La violencia a la que solo sobreviven los más fuertes tiene su reflejo en una crudeza verbal paralela a la brutalidad de los personajes y las acciones. Se compone así un microcosmos que refleja no solo a la sociedad peruana, porque su representación puede extenderse también a la situación de América Latina y -aún más allá- a la degradación de la condición humana y al fracaso de las relaciones personales a través de un conjunto de personajes como el Jaguar y el Boa, Alberto, el poeta, o el esclavo Arana con el telón de fondo de la dictadura del general Odría.
Cátedra Letras Hispánicas la incorpora a su catálogo en una edición monumental preparada por Dunia Gras, que ha escrito un extenso ensayo introductorio de más de doscientas páginas en el que califica La ciudad y los perros como “una obra fundamental, de una precocidad avasalladora y contundente [...] que, para buena parte de la crítica, va a representar el inicio de esa explosión intercontinental y transatlántica que va a conocerse como el boom de la novela hispanoamericana, con epicentro en Barcelona como capital editorial del libro en español.”
Un brillante ensayo en el que se rastrean la prehistoria y el sustrato autobiográfico y literario del que se alimenta la novela, que tuvo como primer título Los impostores, el proceso de redacción y publicación, la intrahistoria del premio, los problemas con la censura o la favorable acogida crítica, antes de un espléndido análisis de sus mecanismos narrativos, su estructura, su carácter polifónico o del tratamiento del tiempo y el espacio.

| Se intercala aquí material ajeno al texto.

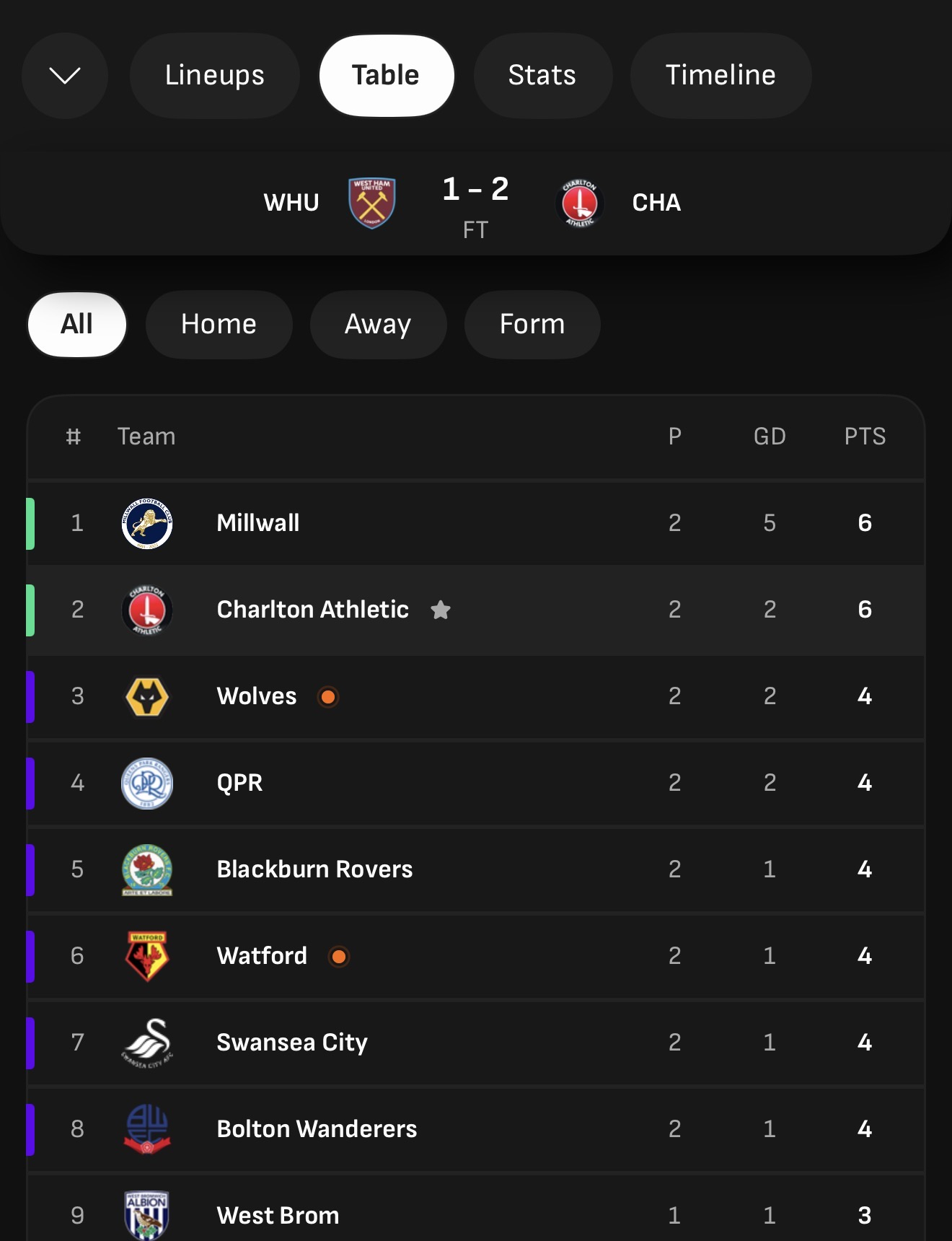Toggle favorite star next to Charlton Athletic
The image size is (952, 1241).
pyautogui.click(x=441, y=610)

Dos apéndices finales estudian las versiones desde los manuscritos a los mecanoscritos y a la edición final y aportan materiales gráficos que ofrecen algunas muestras de ese proceso y reproducen varias notas de prensa en torno a La ciudad y los perros, una novela con la que, en palabras de Dunia Gras, Vargas Llosa “no solo logró exorcizar sus demonios tempranos y romper con las expectativas narrativas de su época, sino que logra todavía, tantas décadas después, emocionar y sorprender al público lector, sin fronteras de espacio ni de tiempo, como el clásico que es.”